Nicaragua, Towards and In Leon, 7 February concluded

Daisy took a photograph or two of that part of the malecon, known as Puerto Savador Allende, which we decided reminded us a little of Canvey Island.


Then we drove on, initially to Old Leon, which is some distance from the modern town of Leon.  Old Leon is a UNESCO Heritage site, but frankly a rather sad specimin for one of those.  The site has huge historical importance, as the early colonial twin cities of Granada and Leon were pre-eminent.  But all that has been excavated so far is the shell of some 70 buildings. Even the grandest, the ruins of the old cathedral (photographed) needs a lot of imagination and artists impressions to give you an idea of what the renaissance-period city might have looked like. Add to that the intense heat and we politely chose to move on quite quickly.

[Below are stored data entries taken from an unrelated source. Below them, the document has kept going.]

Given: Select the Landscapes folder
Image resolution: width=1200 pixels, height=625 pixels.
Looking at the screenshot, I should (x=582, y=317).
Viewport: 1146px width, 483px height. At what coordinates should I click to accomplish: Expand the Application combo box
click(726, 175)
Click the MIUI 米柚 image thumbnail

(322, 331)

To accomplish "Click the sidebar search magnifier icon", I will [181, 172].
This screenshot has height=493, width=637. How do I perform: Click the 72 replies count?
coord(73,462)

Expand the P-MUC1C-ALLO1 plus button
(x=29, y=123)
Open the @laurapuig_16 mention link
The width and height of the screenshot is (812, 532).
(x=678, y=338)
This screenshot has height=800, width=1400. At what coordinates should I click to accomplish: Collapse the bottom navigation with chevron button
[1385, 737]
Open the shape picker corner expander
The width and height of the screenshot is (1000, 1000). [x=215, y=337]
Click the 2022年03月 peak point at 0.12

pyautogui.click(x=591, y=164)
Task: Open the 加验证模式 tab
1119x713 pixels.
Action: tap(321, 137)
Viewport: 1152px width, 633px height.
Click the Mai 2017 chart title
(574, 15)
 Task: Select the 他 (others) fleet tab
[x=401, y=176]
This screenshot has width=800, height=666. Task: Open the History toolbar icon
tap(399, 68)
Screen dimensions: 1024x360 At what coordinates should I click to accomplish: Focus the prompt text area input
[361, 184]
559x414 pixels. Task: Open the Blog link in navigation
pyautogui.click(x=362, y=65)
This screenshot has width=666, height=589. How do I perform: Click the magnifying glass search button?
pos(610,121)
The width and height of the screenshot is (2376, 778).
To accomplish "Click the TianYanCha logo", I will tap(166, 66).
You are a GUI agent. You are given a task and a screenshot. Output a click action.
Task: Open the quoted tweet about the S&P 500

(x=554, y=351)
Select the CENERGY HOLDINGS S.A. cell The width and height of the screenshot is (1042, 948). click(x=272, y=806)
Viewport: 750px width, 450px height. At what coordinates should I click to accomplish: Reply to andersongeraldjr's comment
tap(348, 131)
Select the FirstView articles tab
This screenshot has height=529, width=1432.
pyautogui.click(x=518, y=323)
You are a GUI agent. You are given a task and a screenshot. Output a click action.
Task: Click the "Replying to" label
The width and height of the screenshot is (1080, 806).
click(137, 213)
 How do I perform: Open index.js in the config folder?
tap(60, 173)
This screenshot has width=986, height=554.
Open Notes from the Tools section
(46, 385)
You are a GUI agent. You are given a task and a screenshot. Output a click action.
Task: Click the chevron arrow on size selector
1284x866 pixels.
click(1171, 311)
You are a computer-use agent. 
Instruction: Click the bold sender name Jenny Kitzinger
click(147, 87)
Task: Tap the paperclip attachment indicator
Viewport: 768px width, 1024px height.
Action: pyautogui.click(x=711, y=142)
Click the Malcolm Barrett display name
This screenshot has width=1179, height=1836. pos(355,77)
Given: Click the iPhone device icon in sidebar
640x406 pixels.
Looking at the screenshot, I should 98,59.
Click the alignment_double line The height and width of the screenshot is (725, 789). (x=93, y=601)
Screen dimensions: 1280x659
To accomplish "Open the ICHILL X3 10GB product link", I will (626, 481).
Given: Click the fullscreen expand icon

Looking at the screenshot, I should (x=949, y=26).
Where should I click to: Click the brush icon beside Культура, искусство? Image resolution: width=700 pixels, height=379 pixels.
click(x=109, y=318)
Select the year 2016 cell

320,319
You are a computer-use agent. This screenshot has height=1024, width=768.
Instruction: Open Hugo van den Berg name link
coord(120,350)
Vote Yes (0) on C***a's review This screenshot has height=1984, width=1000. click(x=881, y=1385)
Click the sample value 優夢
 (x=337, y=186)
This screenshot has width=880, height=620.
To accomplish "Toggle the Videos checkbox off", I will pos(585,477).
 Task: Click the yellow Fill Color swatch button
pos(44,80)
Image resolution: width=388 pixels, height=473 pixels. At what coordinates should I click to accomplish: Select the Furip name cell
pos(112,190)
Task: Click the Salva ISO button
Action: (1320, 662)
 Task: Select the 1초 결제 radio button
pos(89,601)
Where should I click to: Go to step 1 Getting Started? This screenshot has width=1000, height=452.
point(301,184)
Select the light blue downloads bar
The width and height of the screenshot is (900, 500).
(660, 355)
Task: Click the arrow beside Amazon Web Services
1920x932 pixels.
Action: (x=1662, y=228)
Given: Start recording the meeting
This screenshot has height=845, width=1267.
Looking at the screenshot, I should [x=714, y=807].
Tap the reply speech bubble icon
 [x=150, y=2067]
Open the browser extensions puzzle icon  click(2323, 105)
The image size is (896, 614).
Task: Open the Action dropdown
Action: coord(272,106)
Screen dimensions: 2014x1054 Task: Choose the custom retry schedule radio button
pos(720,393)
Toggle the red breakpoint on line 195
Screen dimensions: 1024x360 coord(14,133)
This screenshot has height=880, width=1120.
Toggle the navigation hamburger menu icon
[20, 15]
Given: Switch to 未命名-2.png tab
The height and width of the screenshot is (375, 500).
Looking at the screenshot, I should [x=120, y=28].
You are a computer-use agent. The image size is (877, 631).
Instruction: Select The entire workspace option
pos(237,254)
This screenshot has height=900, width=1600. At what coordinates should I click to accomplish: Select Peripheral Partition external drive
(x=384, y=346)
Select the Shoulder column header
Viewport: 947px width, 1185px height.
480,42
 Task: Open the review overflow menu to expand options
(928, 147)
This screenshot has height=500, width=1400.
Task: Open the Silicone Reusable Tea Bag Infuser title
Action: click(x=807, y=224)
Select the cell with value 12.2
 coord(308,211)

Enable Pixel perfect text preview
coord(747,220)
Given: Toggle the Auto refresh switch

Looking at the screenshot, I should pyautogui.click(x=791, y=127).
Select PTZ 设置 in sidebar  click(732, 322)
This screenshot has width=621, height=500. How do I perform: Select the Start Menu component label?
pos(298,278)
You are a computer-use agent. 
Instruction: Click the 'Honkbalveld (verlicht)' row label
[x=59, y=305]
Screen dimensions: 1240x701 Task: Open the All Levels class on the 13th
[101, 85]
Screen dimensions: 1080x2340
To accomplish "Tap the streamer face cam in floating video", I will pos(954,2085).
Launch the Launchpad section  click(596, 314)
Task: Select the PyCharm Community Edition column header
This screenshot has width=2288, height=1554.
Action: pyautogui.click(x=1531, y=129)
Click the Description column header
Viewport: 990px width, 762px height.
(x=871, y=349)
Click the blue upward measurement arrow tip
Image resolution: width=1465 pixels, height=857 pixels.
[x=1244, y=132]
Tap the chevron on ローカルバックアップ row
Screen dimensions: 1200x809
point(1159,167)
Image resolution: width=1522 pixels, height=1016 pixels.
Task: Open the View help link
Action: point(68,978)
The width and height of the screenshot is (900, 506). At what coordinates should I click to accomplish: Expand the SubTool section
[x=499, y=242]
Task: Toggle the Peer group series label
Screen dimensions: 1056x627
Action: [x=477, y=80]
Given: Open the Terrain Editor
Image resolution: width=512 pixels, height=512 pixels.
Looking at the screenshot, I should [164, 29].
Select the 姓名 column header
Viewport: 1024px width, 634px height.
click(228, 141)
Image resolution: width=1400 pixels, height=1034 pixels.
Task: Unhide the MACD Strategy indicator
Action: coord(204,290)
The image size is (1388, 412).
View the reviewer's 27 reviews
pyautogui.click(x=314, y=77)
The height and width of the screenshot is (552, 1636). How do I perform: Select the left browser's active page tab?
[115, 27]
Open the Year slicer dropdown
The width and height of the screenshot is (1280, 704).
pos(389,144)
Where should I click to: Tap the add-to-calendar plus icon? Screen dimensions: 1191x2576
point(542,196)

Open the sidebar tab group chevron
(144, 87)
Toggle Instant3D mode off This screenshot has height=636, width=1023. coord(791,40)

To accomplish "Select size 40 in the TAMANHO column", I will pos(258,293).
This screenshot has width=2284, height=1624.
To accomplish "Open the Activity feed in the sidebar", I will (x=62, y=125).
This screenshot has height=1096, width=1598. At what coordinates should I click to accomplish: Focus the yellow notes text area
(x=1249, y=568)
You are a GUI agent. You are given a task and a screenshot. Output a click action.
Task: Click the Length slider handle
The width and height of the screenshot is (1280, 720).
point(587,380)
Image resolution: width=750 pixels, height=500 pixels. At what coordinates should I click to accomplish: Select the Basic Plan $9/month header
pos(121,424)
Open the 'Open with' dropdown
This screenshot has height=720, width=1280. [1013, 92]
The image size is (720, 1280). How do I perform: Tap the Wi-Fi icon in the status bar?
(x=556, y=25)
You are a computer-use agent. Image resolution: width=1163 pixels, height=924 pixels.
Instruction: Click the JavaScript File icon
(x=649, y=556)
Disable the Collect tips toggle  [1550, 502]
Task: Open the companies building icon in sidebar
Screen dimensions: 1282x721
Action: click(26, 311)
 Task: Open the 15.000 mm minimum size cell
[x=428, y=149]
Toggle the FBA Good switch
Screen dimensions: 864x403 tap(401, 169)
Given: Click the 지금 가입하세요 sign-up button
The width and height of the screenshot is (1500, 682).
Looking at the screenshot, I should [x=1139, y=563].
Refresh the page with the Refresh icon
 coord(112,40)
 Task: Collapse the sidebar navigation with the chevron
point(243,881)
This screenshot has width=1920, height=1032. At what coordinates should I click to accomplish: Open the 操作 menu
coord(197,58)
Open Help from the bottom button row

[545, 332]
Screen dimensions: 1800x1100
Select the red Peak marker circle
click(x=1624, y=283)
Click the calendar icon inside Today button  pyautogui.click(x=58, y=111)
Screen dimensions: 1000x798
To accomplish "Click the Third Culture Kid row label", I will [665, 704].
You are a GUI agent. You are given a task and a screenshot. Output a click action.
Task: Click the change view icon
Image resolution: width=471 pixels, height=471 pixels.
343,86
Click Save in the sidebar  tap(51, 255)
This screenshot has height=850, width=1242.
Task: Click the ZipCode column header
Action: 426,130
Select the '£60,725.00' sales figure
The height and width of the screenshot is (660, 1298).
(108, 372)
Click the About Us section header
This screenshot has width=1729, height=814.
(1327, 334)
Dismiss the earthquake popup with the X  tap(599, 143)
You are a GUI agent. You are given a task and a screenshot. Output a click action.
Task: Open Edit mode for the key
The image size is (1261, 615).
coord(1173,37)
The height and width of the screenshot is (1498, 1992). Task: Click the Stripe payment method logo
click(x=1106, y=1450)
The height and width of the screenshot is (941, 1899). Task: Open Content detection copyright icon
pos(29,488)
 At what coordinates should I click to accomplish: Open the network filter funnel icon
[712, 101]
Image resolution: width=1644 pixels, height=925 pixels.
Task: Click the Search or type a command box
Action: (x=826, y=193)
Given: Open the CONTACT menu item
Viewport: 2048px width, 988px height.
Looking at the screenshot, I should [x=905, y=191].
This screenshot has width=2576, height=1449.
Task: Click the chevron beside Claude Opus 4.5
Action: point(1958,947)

So to Leon itself, which we shall tour tomorrow and explore ourselves the nextday.  Guillermo helped us to orient the town by driving us around (it seems pretty small and walkable in the main) before dropping us at El Convento.  We have indeed been allocated a beatiful garden-view room which turns out to be lovely and quiet.


We’re both quite tired at this juncture, so we merely sort ourselves out, arrange to have dinner at the hotel and go down for that dinner ridiculously early by our standards (just after 6:00) although our brains probably still think it is midnight.

It’s hard to describe the meal politely.  Such a beautiful location, but the lighting is bright, the air-conditioning is set to “fridge” and the music is a sort of synthesiser-thumping-bollocks-remix of 1980’s western pop songs.  The food is a selection of good ingredients thoroughly overcooked and unsubtly seasoned.  We both had a starter of prawns in basil, which Daisy followed with pork medallions in gooseberry jelly and I followed with steak and porcini.

The wine was ludicrously cheap and pretty good – we had an apperitif glass of house white each and a bottle of Trio red, most of which we’ve saved for a rainy day.  Except there almost certainly won’t be one of those,so we might just drink it during the remainder of our stay, when we’ll be dining in more traditional type places, I imagine. The whole meal came to less than $80 dollars including a hefty service charge for the comedy waiters who spoke no English and seemed entirely unaccustomed to serving wine. Janie said it reminded her of Fawlty Towers, except without the rude proprietor.

We went to bed about 8:45 so it is no surprise that we both woke up early too. We need to work on this jet lag thing.